A presidente da ASIA, Àngels Roca, encoraja os pacientes a não se desesperarem enquanto esperam. Ele insiste que soluções e qualidade de vida cheguem. Ela levou dez anos para encontrar seu tratamento. Acabou perdendo o emprego e, o mais importante para ela, a infância dos filhos.

— Eu não queria que eles dissessem que sua mãe cheira mal. Agora, tenho três netos e sou uma supermãe. Não sinto mais falta de nada — conta Àngels.

Causas e tratamentos

A incontinência fecal costuma afetar mais mulheres do que homens, segundo o médico. Várias das causas que a causam são complicações no parto, algumas cirurgias como fístula anal, doenças neurológicas como esclerose múltipla ou lesões na medula espinhal. Além disso, algumas doenças congênitas, como espinha bífida, malformações anorretais ou doença de Hirschsprung. Além de radioterapia pélvica ou superação de cânceres digestivos, urológicos ou ginecológicos.

As soluções possíveis são muito variadas dependendo do paciente: tratamentos dietéticos ou farmacêuticos para tornar as fezes mais consistentes ou espaçar os momentos de evacuação, exercícios de reabilitação, soluções ambulatoriais como estimulação do nervo tibial posterior ou soluções cirúrgicas como neuromodulação sacral ou cirurgias reconstrutivas.

Muñoz acredita que a implantação de células-tronco ao redor do esfíncter, que é uma pesquisa em desenvolvimento, terá um grande futuro. García incentiva as pessoas a pedir ajuda. Ele enfatiza que eles não estão sozinhos e que há equipes por trás deles que podem ajudá-los a controlar a evacuação “para ter horas de paz”.

Solicitações institucionais e sociais

Dada a limitação diária, a Estrade solicita um cartão de invalidez para poder estacionar o veículo em caso de emergência. O guincho levou seu carro para estacionar incorretamente e Carreras acumula multas. Ele teve sua entrada negada no serviço em vários locais.

— Tive que trocar de carro com um amigo me cobrindo enquanto as pessoas riam — conta.
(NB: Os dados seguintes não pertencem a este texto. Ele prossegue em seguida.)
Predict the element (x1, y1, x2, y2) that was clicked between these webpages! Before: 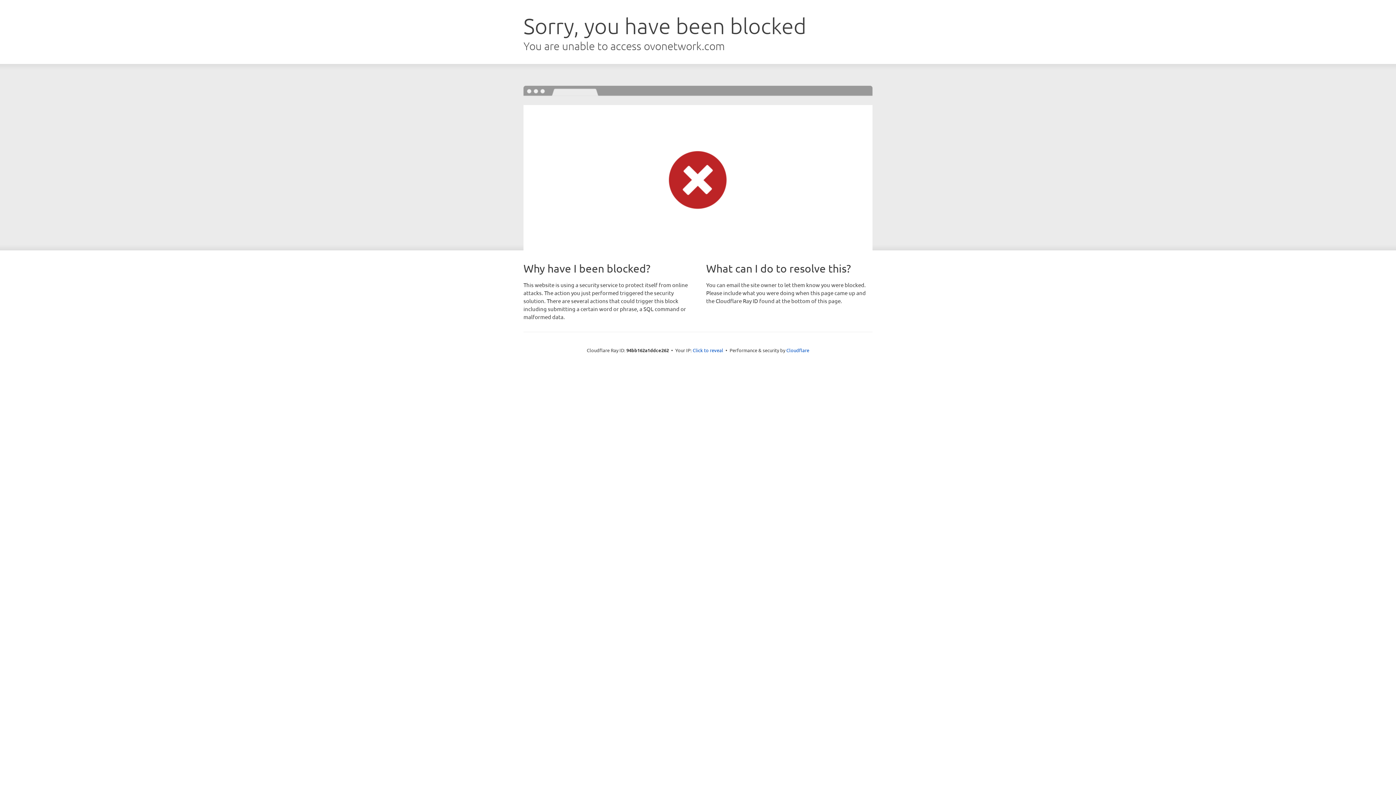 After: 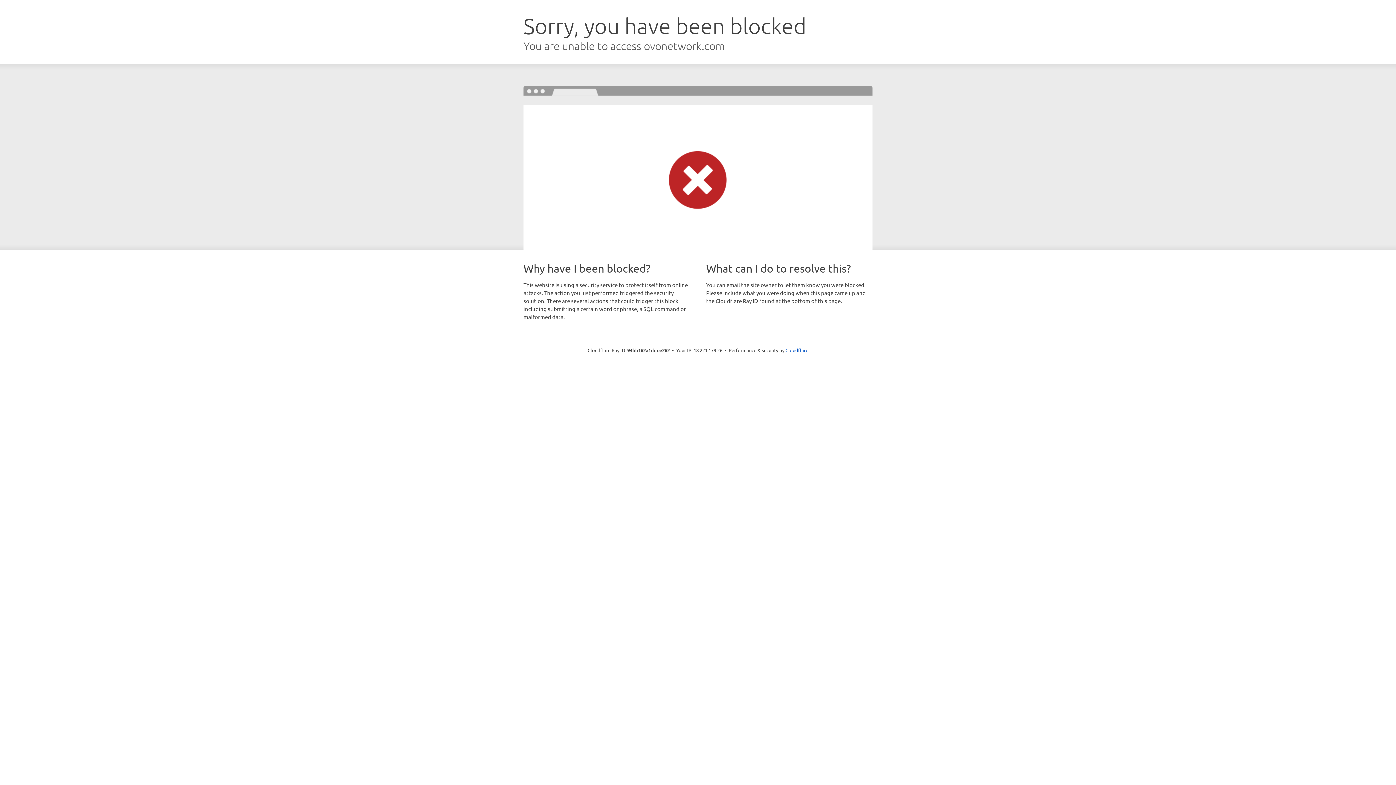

Por esta razão, Carreras exige amplos banheiros públicos adaptados a estes pacientes. Por sua vez, outros também imploram por mais financiamento. Gasta-se em média 821 reais por mês. Os tampões anais cobertos, pensos, cuecas para incontinência, toalhetes, cremes e medicamentos necessários são caros.
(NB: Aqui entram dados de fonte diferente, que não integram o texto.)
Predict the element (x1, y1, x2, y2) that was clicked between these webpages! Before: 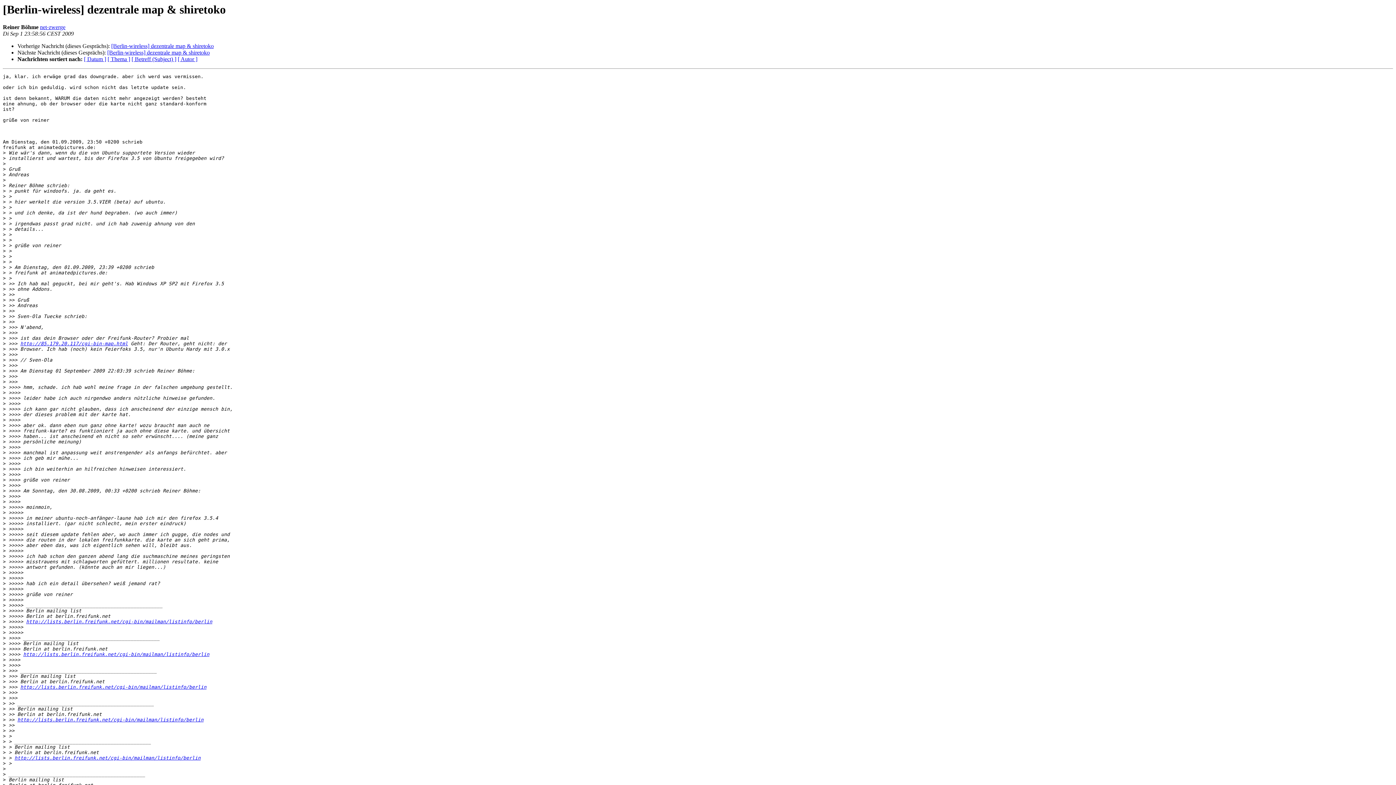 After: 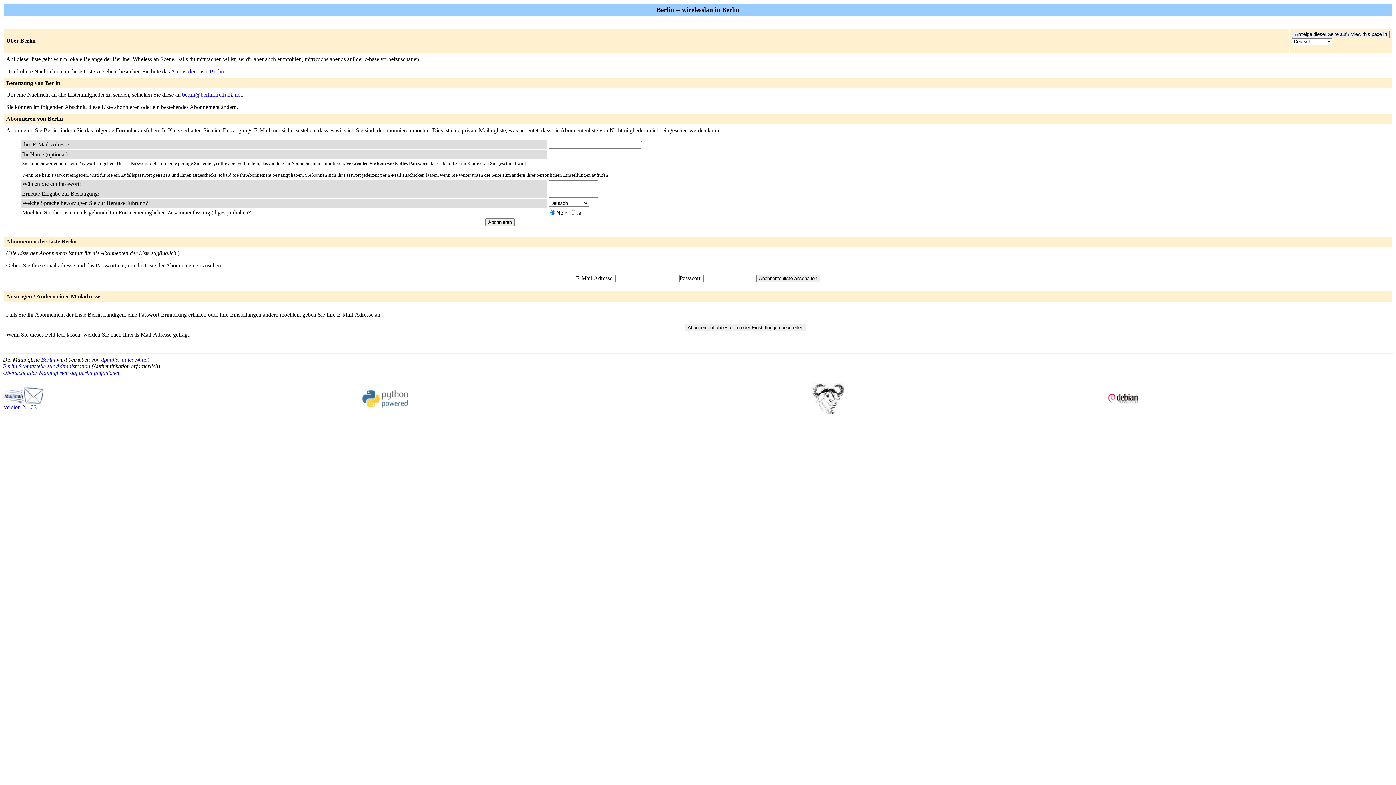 Action: bbox: (20, 684, 206, 690) label: http://lists.berlin.freifunk.net/cgi-bin/mailman/listinfo/berlin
O dispositivo de irrigação transanal, que permite ao paciente realizar uma evacuação controlada do cólon com água morna e é uma das soluções mais eficientes segundo García, precisa ser gratuito em todos os lugares.

Arantxa acredita que a Atenção Primária pode melhorar a detecção de patologias e o encaminhamento a especialistas dentro da mesma comunidade e entre autonomias, dada a desigualdade de tratamentos nas diferentes regiões de saúde.

— Se o paciente for diagnosticado tardiamente, sua estrutura social já pode estar destruída — alerta.